▶ [Exercise prompt]:
Transcribe every line of the material below word for word, and leave the pictures out of your transcription.

## start Data records

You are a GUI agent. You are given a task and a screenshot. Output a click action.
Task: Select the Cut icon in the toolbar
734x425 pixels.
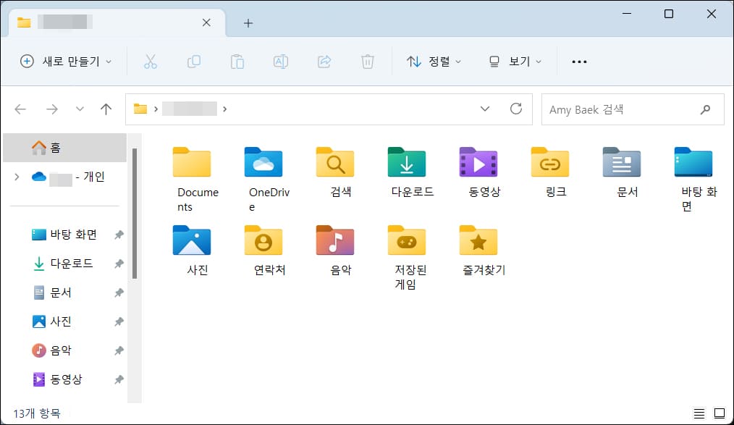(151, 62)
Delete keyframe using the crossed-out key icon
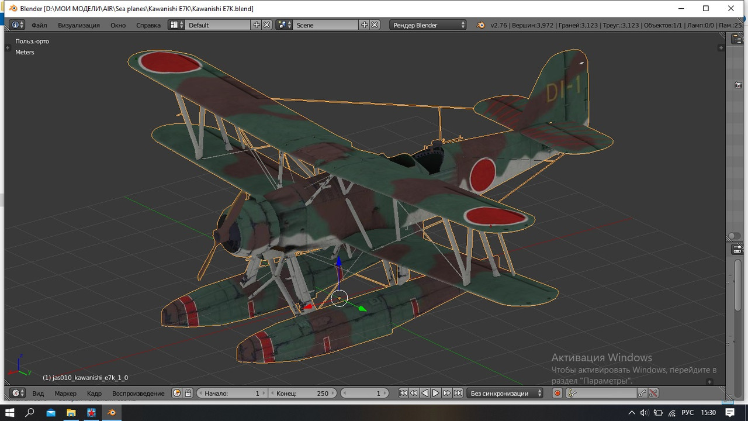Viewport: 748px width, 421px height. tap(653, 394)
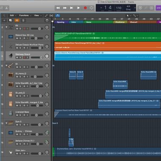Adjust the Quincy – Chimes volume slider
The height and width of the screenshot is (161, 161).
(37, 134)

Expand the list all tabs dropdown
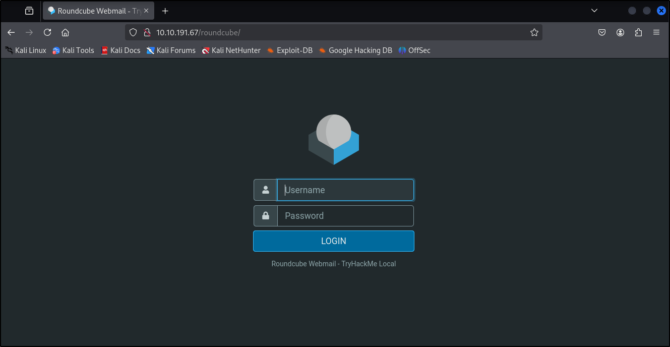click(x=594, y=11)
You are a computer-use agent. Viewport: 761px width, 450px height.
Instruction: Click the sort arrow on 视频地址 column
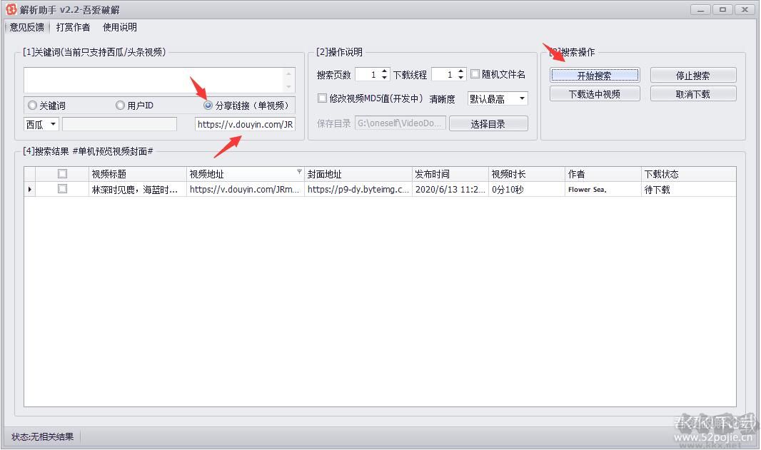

## end Data records

▶ [Written answer]:
You are a GUI agent. You are given a task and a screenshot. Output a click action.
Task: Select the Cut icon in the toolbar
734x425 pixels.
(151, 62)
Delete keyframe using the crossed-out key icon
Viewport: 748px width, 421px height. tap(653, 394)
Adjust the Quincy – Chimes volume slider
The height and width of the screenshot is (161, 161).
(37, 134)

Expand the list all tabs dropdown
click(x=594, y=11)
You are a computer-use agent. Viewport: 761px width, 450px height.
Instruction: Click the sort arrow on 视频地址 column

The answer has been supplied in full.